- _ACTIVITY_:
Transcription should be exact. Include all entries.

· · · · · · ·

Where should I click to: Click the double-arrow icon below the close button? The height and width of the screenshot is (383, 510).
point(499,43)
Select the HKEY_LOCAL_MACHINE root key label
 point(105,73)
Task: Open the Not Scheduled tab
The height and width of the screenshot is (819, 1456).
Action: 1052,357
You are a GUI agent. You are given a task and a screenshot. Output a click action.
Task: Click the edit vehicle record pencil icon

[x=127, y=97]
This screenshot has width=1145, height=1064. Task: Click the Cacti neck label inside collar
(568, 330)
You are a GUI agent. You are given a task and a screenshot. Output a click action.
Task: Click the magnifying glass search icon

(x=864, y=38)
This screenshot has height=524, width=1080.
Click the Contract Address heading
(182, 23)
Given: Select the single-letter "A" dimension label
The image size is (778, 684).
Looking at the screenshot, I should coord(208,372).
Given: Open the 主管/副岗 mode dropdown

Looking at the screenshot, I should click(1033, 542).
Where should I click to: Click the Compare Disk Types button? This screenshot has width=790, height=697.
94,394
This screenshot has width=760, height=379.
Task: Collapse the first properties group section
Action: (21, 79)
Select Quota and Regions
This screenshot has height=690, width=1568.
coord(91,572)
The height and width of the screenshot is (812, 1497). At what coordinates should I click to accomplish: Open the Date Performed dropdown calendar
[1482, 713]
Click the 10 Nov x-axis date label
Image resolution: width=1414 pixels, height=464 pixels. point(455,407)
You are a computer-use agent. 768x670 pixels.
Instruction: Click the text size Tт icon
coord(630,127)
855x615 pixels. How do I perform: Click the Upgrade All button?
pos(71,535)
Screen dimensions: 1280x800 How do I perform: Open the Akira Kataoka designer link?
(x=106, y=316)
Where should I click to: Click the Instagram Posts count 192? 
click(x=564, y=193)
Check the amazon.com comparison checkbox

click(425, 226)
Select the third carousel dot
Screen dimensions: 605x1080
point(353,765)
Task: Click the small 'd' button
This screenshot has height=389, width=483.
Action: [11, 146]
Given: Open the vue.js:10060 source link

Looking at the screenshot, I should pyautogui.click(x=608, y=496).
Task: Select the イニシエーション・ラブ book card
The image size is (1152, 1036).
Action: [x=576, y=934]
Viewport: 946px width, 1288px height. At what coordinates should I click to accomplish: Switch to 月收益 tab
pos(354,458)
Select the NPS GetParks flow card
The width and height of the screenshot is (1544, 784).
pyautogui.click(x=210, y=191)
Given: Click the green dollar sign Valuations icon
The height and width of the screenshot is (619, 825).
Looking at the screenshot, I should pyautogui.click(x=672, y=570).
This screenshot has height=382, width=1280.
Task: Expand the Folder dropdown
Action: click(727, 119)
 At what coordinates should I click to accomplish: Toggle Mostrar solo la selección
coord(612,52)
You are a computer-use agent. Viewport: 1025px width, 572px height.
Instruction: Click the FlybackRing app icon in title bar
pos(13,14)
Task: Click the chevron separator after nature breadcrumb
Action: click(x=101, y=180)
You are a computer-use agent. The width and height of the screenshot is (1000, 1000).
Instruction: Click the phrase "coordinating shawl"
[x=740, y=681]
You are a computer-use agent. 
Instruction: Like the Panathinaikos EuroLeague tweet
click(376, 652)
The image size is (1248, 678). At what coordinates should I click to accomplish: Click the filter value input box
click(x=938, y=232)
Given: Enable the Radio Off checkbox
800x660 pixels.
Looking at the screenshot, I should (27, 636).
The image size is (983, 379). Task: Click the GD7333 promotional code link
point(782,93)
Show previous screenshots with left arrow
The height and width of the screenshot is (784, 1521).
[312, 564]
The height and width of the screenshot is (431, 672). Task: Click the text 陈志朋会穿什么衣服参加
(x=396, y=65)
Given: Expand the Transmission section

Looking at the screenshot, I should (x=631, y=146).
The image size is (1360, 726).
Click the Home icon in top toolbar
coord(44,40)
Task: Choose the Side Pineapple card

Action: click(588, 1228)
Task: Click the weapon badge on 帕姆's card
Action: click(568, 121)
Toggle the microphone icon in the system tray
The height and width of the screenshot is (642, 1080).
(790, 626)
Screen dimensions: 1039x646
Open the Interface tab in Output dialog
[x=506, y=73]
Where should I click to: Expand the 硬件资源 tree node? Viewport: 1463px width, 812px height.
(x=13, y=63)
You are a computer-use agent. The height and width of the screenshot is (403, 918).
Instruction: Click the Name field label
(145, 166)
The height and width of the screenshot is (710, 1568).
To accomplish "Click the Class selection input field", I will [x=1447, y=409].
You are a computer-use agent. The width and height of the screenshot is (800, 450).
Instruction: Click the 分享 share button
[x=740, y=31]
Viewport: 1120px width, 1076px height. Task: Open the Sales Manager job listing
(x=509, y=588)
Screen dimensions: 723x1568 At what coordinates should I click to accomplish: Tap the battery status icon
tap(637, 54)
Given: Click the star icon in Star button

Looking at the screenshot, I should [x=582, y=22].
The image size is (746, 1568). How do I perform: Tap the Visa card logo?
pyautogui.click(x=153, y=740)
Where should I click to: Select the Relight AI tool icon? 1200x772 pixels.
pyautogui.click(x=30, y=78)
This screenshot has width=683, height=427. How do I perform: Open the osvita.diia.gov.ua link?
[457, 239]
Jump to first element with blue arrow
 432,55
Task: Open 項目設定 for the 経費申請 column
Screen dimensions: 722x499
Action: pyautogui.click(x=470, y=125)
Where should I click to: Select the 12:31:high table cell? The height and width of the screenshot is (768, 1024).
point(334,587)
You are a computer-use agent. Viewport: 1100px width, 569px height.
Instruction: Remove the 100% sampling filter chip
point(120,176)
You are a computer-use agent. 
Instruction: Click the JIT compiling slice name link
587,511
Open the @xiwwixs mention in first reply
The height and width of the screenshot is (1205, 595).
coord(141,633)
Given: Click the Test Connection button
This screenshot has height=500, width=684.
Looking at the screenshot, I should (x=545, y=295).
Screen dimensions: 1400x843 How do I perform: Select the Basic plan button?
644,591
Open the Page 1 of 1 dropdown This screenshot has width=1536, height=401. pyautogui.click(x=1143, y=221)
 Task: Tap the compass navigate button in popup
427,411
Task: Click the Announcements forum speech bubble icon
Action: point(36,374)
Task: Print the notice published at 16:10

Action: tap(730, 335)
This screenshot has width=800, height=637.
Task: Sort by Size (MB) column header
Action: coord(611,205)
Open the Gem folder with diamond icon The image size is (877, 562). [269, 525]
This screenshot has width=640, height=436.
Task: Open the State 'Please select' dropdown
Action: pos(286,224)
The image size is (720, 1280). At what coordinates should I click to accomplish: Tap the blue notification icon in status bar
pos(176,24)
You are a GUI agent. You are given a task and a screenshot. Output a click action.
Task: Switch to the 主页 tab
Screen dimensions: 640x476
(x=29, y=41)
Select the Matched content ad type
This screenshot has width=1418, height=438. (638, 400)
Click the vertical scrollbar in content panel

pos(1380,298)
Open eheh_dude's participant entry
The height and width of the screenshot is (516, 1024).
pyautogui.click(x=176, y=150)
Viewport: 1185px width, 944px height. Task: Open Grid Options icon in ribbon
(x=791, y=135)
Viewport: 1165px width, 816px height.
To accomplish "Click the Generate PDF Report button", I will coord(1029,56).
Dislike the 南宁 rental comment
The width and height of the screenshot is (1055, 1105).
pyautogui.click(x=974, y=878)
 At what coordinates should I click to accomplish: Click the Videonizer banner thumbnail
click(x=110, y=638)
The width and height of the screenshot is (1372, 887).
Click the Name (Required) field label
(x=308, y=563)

· · · · · · ·

- _THE COMPLETED TASK_:
Where should I click to: Click the double-arrow icon below the close button? The height and width of the screenshot is (383, 510).
point(499,43)
Select the HKEY_LOCAL_MACHINE root key label
 point(105,73)
Task: Open the Not Scheduled tab
The height and width of the screenshot is (819, 1456).
Action: 1052,357
You are a GUI agent. You are given a task and a screenshot. Output a click action.
Task: Click the edit vehicle record pencil icon

[x=127, y=97]
This screenshot has width=1145, height=1064. Task: Click the Cacti neck label inside collar
(568, 330)
You are a GUI agent. You are given a task and a screenshot. Output a click action.
Task: Click the magnifying glass search icon

(x=864, y=38)
This screenshot has height=524, width=1080.
Click the Contract Address heading
(182, 23)
Given: Select the single-letter "A" dimension label
The image size is (778, 684).
Looking at the screenshot, I should coord(208,372).
Given: Open the 主管/副岗 mode dropdown

Looking at the screenshot, I should click(1033, 542).
Where should I click to: Click the Compare Disk Types button? This screenshot has width=790, height=697.
94,394
This screenshot has width=760, height=379.
Task: Collapse the first properties group section
Action: (21, 79)
Select Quota and Regions
This screenshot has height=690, width=1568.
coord(91,572)
The height and width of the screenshot is (812, 1497). At what coordinates should I click to accomplish: Open the Date Performed dropdown calendar
[1482, 713]
Click the 10 Nov x-axis date label
Image resolution: width=1414 pixels, height=464 pixels. point(455,407)
You are a computer-use agent. 768x670 pixels.
Instruction: Click the text size Tт icon
coord(630,127)
855x615 pixels. How do I perform: Click the Upgrade All button?
pos(71,535)
Screen dimensions: 1280x800 How do I perform: Open the Akira Kataoka designer link?
(x=106, y=316)
Where should I click to: Click the Instagram Posts count 192? 
click(x=564, y=193)
Check the amazon.com comparison checkbox

click(425, 226)
Select the third carousel dot
Screen dimensions: 605x1080
point(353,765)
Task: Click the small 'd' button
This screenshot has height=389, width=483.
Action: [11, 146]
Given: Open the vue.js:10060 source link

Looking at the screenshot, I should pyautogui.click(x=608, y=496).
Task: Select the イニシエーション・ラブ book card
The image size is (1152, 1036).
Action: [x=576, y=934]
Viewport: 946px width, 1288px height. At what coordinates should I click to accomplish: Switch to 月收益 tab
pos(354,458)
Select the NPS GetParks flow card
The width and height of the screenshot is (1544, 784).
pyautogui.click(x=210, y=191)
Given: Click the green dollar sign Valuations icon
The height and width of the screenshot is (619, 825).
Looking at the screenshot, I should pyautogui.click(x=672, y=570).
This screenshot has height=382, width=1280.
Task: Expand the Folder dropdown
Action: click(727, 119)
 At what coordinates should I click to accomplish: Toggle Mostrar solo la selección
coord(612,52)
You are a computer-use agent. Viewport: 1025px width, 572px height.
Instruction: Click the FlybackRing app icon in title bar
pos(13,14)
Task: Click the chevron separator after nature breadcrumb
Action: click(x=101, y=180)
You are a computer-use agent. The width and height of the screenshot is (1000, 1000).
Instruction: Click the phrase "coordinating shawl"
[x=740, y=681]
You are a computer-use agent. 
Instruction: Like the Panathinaikos EuroLeague tweet
click(376, 652)
The image size is (1248, 678). At what coordinates should I click to accomplish: Click the filter value input box
click(x=938, y=232)
Given: Enable the Radio Off checkbox
800x660 pixels.
Looking at the screenshot, I should (27, 636).
The image size is (983, 379). Task: Click the GD7333 promotional code link
point(782,93)
Show previous screenshots with left arrow
The height and width of the screenshot is (784, 1521).
[312, 564]
The height and width of the screenshot is (431, 672). Task: Click the text 陈志朋会穿什么衣服参加
(x=396, y=65)
Given: Expand the Transmission section

Looking at the screenshot, I should (x=631, y=146).
The image size is (1360, 726).
Click the Home icon in top toolbar
coord(44,40)
Task: Choose the Side Pineapple card

Action: click(588, 1228)
Task: Click the weapon badge on 帕姆's card
Action: click(568, 121)
Toggle the microphone icon in the system tray
The height and width of the screenshot is (642, 1080).
(790, 626)
Screen dimensions: 1039x646
Open the Interface tab in Output dialog
[x=506, y=73]
Where should I click to: Expand the 硬件资源 tree node? Viewport: 1463px width, 812px height.
(x=13, y=63)
You are a computer-use agent. The height and width of the screenshot is (403, 918).
Instruction: Click the Name field label
(145, 166)
The height and width of the screenshot is (710, 1568).
To accomplish "Click the Class selection input field", I will [x=1447, y=409].
You are a computer-use agent. The width and height of the screenshot is (800, 450).
Instruction: Click the 分享 share button
[x=740, y=31]
Viewport: 1120px width, 1076px height. Task: Open the Sales Manager job listing
(x=509, y=588)
Screen dimensions: 723x1568 At what coordinates should I click to accomplish: Tap the battery status icon
tap(637, 54)
Given: Click the star icon in Star button

Looking at the screenshot, I should [x=582, y=22].
The image size is (746, 1568). How do I perform: Tap the Visa card logo?
pyautogui.click(x=153, y=740)
Where should I click to: Select the Relight AI tool icon? 1200x772 pixels.
pyautogui.click(x=30, y=78)
This screenshot has width=683, height=427. How do I perform: Open the osvita.diia.gov.ua link?
[457, 239]
Jump to first element with blue arrow
 432,55
Task: Open 項目設定 for the 経費申請 column
Screen dimensions: 722x499
Action: pyautogui.click(x=470, y=125)
Where should I click to: Select the 12:31:high table cell? The height and width of the screenshot is (768, 1024).
point(334,587)
You are a computer-use agent. Viewport: 1100px width, 569px height.
Instruction: Remove the 100% sampling filter chip
point(120,176)
You are a computer-use agent. 
Instruction: Click the JIT compiling slice name link
587,511
Open the @xiwwixs mention in first reply
The height and width of the screenshot is (1205, 595).
coord(141,633)
Given: Click the Test Connection button
This screenshot has height=500, width=684.
Looking at the screenshot, I should (x=545, y=295).
Screen dimensions: 1400x843 How do I perform: Select the Basic plan button?
644,591
Open the Page 1 of 1 dropdown This screenshot has width=1536, height=401. pyautogui.click(x=1143, y=221)
 Task: Tap the compass navigate button in popup
427,411
Task: Click the Announcements forum speech bubble icon
Action: point(36,374)
Task: Print the notice published at 16:10

Action: tap(730, 335)
This screenshot has width=800, height=637.
Task: Sort by Size (MB) column header
Action: coord(611,205)
Open the Gem folder with diamond icon The image size is (877, 562). [269, 525]
This screenshot has width=640, height=436.
Task: Open the State 'Please select' dropdown
Action: pos(286,224)
The image size is (720, 1280). At what coordinates should I click to accomplish: Tap the blue notification icon in status bar
pos(176,24)
You are a GUI agent. You are given a task and a screenshot. Output a click action.
Task: Switch to the 主页 tab
Screen dimensions: 640x476
(x=29, y=41)
Select the Matched content ad type
This screenshot has width=1418, height=438. (638, 400)
Click the vertical scrollbar in content panel

pos(1380,298)
Open eheh_dude's participant entry
The height and width of the screenshot is (516, 1024).
pyautogui.click(x=176, y=150)
Viewport: 1185px width, 944px height. Task: Open Grid Options icon in ribbon
(x=791, y=135)
Viewport: 1165px width, 816px height.
To accomplish "Click the Generate PDF Report button", I will coord(1029,56).
Dislike the 南宁 rental comment
The width and height of the screenshot is (1055, 1105).
pyautogui.click(x=974, y=878)
 At what coordinates should I click to accomplish: Click the Videonizer banner thumbnail
click(x=110, y=638)
The width and height of the screenshot is (1372, 887).
Click the Name (Required) field label
(x=308, y=563)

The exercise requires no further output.